July 7, 2022

Global banking company Citigroup from U.S has announced to have reportedly spend around $1.5 billion, or 1.8 trillion won, on the withdrawal of its retail business in South Korea.

According to the Wall Street Journal, the group in a regulatory filing mentioned that its expenditure on severance pay for employees at the Korean subsidiary’s retail banking operations will range between $1.2 billion and $1.5 billion. And by the end of next year, it will pay the envisioned personnel costs in phases.

Such a decision was made by the company headquarters after its Korean unit last month announced that it would carry out a gradual phasing out of its consumer banking division instead of selling it to another financial institution. This was because of the foreign bank and potential bidders failed to agree on terms of the sale.

According to industry sources, the lender had offered to pay out a maximum of 700 million won in special severance pay to employees who have worked for at least three years. And since Oct. 28, it has been accepting requests for voluntary retirement. So far some 3,500 workers are subject for voluntary retirement, and nearly 60 percent had applied for the package.

The US banking giant, earlier in April had announced that it would pull out its consumer banking units several countries to cut down its consumer banking operations with a focus on business finance. The countries being Bahrain, China, India, Indonesia, Australia, South Korea, Malaysia, Philippines, Poland, Russia, Taiwan and Thailand.

According to reports, among the 13 overseas subsidiaries subject to the group’s divestiture plans, only the Australian unit has so far succeeded in selling off its retail banking operations.
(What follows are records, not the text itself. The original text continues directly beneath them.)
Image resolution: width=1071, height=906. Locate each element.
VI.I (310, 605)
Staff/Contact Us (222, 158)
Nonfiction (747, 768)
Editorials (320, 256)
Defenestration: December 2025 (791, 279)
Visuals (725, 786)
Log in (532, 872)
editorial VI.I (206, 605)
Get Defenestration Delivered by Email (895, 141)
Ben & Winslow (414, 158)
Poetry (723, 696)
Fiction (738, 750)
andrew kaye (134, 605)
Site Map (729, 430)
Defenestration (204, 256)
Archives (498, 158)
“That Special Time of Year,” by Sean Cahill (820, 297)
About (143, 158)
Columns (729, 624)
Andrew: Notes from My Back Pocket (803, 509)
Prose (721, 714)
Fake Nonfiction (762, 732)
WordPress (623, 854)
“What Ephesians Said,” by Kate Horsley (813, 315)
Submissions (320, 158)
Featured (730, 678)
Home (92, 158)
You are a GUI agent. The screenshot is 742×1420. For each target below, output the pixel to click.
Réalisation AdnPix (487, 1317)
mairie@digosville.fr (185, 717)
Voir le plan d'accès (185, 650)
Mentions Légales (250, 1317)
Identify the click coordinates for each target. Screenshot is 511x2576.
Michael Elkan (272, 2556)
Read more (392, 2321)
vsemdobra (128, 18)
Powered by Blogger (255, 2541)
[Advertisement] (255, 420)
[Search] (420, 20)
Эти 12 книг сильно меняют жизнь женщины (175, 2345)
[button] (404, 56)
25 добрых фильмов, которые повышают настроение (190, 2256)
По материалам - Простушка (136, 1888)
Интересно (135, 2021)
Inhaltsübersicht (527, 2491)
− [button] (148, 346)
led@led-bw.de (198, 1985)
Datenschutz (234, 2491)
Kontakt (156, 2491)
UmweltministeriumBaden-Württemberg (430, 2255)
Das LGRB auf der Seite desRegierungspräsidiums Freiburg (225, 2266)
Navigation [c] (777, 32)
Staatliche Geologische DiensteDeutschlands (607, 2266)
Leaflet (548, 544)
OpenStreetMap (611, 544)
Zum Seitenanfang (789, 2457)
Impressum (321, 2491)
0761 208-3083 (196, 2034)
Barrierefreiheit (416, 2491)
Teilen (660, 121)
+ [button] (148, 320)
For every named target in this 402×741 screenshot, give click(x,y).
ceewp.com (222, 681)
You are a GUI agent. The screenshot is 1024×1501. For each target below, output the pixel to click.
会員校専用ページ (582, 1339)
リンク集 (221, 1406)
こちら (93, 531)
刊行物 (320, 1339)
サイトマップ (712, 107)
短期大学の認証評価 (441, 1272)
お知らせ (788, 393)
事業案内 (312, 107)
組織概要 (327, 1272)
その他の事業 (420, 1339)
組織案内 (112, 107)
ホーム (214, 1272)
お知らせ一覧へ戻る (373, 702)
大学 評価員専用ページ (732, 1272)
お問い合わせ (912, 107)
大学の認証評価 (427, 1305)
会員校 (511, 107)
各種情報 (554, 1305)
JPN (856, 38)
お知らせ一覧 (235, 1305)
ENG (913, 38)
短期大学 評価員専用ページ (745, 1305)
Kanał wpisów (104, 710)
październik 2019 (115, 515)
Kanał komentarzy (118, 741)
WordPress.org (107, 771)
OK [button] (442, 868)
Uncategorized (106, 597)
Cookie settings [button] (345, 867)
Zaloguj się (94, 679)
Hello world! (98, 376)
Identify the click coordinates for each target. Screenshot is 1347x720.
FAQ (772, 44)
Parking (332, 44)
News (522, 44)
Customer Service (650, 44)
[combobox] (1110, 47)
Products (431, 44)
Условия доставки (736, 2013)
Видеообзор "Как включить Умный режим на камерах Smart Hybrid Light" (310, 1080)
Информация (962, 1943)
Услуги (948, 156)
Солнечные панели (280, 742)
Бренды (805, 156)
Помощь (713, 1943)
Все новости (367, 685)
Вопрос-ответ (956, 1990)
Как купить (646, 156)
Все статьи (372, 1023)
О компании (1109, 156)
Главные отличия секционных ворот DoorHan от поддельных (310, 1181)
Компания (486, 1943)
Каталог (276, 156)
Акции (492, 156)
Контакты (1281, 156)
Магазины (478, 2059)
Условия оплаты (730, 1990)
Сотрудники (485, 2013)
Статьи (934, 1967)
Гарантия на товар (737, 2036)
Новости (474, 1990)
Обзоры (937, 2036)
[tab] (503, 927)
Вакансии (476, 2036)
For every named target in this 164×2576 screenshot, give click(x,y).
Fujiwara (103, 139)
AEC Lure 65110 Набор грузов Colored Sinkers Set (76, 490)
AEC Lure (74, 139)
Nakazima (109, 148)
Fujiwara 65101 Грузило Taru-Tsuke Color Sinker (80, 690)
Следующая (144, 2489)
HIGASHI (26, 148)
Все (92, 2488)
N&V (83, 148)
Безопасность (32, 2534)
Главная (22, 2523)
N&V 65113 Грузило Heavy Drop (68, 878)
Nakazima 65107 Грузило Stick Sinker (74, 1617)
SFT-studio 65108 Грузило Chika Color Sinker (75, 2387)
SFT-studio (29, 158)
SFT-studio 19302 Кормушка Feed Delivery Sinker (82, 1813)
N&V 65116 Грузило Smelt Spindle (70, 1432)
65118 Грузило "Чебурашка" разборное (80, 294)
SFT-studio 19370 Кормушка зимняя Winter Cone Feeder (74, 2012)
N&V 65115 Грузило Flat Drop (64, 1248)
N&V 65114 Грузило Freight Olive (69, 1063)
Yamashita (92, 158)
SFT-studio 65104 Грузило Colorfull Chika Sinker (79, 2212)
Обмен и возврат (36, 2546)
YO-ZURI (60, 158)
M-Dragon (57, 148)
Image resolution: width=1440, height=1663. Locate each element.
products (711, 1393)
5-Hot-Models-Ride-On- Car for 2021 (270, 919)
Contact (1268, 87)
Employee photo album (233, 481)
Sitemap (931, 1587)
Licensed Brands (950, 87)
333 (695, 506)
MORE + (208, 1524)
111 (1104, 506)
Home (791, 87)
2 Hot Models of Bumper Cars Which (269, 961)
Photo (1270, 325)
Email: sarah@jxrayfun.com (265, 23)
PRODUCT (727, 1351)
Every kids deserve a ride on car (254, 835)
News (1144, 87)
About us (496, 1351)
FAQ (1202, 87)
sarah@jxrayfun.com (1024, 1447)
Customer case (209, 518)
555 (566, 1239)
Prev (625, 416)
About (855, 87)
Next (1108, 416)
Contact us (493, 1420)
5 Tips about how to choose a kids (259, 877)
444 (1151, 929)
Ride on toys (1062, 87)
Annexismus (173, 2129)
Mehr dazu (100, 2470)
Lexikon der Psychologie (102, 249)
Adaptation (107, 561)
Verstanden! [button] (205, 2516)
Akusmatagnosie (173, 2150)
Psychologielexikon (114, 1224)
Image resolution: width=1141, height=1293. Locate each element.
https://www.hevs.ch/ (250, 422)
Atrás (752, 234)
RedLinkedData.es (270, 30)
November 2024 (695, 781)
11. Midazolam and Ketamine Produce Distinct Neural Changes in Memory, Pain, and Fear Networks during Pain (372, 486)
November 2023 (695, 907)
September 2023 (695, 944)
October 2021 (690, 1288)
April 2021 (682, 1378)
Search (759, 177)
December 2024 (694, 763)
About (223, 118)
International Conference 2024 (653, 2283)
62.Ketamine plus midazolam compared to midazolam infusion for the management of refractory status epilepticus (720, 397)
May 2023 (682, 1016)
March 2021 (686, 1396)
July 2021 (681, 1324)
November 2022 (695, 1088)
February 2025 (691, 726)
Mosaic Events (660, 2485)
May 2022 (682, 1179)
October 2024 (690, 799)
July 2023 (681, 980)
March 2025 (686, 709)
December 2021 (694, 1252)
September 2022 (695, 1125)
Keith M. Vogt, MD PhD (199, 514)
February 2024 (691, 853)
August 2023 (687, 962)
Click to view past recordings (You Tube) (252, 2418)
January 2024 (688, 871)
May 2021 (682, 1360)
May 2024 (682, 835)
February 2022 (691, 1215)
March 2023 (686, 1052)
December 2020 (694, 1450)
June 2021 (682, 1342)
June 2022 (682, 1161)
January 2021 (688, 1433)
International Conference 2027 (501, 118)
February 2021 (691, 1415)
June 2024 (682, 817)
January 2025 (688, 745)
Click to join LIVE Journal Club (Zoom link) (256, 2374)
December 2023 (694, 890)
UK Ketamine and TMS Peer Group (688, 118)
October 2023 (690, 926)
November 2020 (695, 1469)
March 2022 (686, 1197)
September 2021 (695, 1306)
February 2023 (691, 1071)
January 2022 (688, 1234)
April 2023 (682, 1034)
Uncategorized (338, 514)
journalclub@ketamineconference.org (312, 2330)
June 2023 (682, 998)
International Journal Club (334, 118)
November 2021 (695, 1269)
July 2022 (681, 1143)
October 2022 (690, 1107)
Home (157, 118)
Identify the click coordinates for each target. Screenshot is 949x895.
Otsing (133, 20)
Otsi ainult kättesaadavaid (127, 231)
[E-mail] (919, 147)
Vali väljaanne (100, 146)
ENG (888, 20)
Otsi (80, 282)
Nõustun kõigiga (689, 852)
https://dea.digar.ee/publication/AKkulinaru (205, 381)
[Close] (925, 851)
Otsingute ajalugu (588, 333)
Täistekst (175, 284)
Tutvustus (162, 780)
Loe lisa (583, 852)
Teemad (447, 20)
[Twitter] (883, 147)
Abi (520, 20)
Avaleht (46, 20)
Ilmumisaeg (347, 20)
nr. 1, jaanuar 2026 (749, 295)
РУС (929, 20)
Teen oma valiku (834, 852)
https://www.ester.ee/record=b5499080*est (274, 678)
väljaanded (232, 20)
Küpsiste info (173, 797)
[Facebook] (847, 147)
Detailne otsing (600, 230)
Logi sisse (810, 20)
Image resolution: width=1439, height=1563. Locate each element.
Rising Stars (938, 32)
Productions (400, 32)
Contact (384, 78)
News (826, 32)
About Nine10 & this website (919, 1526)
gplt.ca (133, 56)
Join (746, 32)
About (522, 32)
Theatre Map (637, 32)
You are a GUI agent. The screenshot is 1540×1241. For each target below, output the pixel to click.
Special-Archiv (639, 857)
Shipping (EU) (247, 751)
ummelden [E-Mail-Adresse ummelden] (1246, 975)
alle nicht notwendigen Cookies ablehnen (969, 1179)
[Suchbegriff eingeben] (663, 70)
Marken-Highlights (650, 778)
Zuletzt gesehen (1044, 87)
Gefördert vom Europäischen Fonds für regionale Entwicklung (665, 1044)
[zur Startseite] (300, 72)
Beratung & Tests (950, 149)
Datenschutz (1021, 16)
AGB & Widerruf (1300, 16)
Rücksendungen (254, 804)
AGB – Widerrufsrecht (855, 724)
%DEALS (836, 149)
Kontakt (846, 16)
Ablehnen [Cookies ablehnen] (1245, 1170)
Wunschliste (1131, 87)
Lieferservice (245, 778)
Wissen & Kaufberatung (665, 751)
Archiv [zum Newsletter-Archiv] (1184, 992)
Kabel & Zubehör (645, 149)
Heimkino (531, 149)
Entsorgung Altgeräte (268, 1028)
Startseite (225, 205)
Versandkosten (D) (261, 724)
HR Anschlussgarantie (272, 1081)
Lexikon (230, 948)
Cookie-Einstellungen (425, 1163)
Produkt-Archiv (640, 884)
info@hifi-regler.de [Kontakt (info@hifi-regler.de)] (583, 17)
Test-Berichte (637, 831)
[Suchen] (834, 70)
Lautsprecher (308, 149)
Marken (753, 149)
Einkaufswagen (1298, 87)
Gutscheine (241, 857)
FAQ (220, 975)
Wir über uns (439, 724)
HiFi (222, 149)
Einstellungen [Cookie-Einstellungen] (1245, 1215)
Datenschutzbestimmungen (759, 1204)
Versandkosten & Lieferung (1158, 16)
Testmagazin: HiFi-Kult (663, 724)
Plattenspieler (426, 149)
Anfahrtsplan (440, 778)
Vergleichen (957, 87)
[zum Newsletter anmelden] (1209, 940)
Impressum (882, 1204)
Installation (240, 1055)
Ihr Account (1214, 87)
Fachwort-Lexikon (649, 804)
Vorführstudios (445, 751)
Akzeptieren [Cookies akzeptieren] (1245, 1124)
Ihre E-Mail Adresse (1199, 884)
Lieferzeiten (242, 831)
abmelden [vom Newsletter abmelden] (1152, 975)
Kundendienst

The bank has reportedly been facing opposition from the union despite significant compensation offered to workers for partial business closure. The union has been urging the lender to seek for potential buyers to keep their jobs.

The head of the Citibank Korea labor union, Jin Chang-geun, commented that they can’t accept the bank’s move to lay off its employees unless more detailed measures to protect job security has come out.